Lapierre has a good story to tell, and he is adept at infusing it with drama aplenty. His heart is clearly in the right place, but he has chosen to structure his story in an odd manner. Rather than concentrating only on the great political figures -- Boer President Paul Kruger, Prime Minister and international statesman Jan Smuts and, of course, Nelson Mandela -- Lapierre has identified people who are points of light in the generally gloomy history of South Africa. Some are well-known, like pioneering heart transplant surgeon Christiaan Barnard, others -- like Cape Town housewife Helen Lieberman, who experienced an epiphany about the iniquities of apartheid and went on to become a social activist -- much less so. This diffusion leads to an unbalanced and disproportionate book, which will leave many a reader puzzled.
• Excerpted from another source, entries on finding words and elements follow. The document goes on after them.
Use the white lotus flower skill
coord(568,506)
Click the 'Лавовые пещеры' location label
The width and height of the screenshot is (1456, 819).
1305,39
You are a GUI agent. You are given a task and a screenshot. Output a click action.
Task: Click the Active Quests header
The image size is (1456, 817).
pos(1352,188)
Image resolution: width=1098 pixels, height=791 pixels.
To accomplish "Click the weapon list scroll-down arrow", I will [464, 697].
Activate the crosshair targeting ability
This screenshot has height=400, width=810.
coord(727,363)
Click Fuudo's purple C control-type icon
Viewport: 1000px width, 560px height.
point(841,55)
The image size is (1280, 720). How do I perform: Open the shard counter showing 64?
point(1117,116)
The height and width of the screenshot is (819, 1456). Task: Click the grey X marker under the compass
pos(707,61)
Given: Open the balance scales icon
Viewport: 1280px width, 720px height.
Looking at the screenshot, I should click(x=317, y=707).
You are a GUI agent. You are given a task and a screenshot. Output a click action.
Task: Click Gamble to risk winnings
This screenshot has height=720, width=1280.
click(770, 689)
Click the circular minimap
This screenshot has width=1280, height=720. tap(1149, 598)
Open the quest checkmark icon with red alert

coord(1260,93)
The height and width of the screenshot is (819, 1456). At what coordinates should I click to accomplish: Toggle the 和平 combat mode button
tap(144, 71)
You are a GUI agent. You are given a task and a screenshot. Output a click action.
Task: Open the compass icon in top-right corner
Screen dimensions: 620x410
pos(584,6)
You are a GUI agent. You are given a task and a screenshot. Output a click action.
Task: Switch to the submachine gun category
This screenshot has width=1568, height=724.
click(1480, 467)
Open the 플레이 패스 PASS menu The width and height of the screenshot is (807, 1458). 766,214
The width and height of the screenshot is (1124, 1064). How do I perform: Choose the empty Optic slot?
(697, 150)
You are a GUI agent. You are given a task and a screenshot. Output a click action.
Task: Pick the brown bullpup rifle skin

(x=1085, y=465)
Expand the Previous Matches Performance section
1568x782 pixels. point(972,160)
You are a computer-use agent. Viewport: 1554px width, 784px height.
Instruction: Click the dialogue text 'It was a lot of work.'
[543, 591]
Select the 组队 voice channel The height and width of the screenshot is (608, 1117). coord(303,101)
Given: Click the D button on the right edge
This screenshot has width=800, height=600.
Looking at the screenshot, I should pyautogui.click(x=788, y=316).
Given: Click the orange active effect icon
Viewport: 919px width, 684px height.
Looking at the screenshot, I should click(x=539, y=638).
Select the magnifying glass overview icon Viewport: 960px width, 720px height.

Especially as a much more serious fault is the number of startling historical inaccuracies that pepper the text. Some of these are insignificant in themselves but contribute to the reader's uneasiness about this book, exacerbated by its choppy view of South African history. Reading "A Rainbow in the Night" is a little like watching a DVD that skips and jumps -- there are shocking gaps and omissions, events are elided and the overall result is a profoundly unsatisfactory historical record. For instance, apartheid architect Hendrik Verwoerd was undoubtedly influenced by Nazi ideology, but the highly colored account here of his visiting Nazi Germany in the mid-1930s as a student is a flight of fancy. In fact, by this time Verwoerd was well established as a leading South African intellectual and a full professor at Stellenbosch University: He had been a graduate student in Hamburg and Leipzig, but in the mid-1920s. Interestingly, he seems to have been more influenced toward his nefarious racial views by the counter-example he found in Weimar Germany and also by the thinking of a professor at New York's Columbia University (where he went for further study). It has become commonplace to deplore the unfiltered information on the Internet, but what are we to make of some of the contents of a book like this by a seasoned author and published by reputable houses in New York and Paris? (It is translated from the French.)
To his credit, Lapierre has dug wide and deep to come up with some unusual and interesting oddities. Among these, in an appendix, are extracts from a totally factual pamphlet published in London in 1959 called "This Is Apartheid," which details the laws implementing this infamous system. But even here Lapierre's inaccuracy creeps in. He writes that Leslie Rubin "wrote this pamphlet as she represented the Africans of the Cape Province (excluding the Transkei) in the Senate." What he says is correct except for the pronoun: Sen. Leslie Rubin was not a woman. I should know: He was my father.
Rubin is a critic and author of "Sarah Gertrude Millin: A South African Life."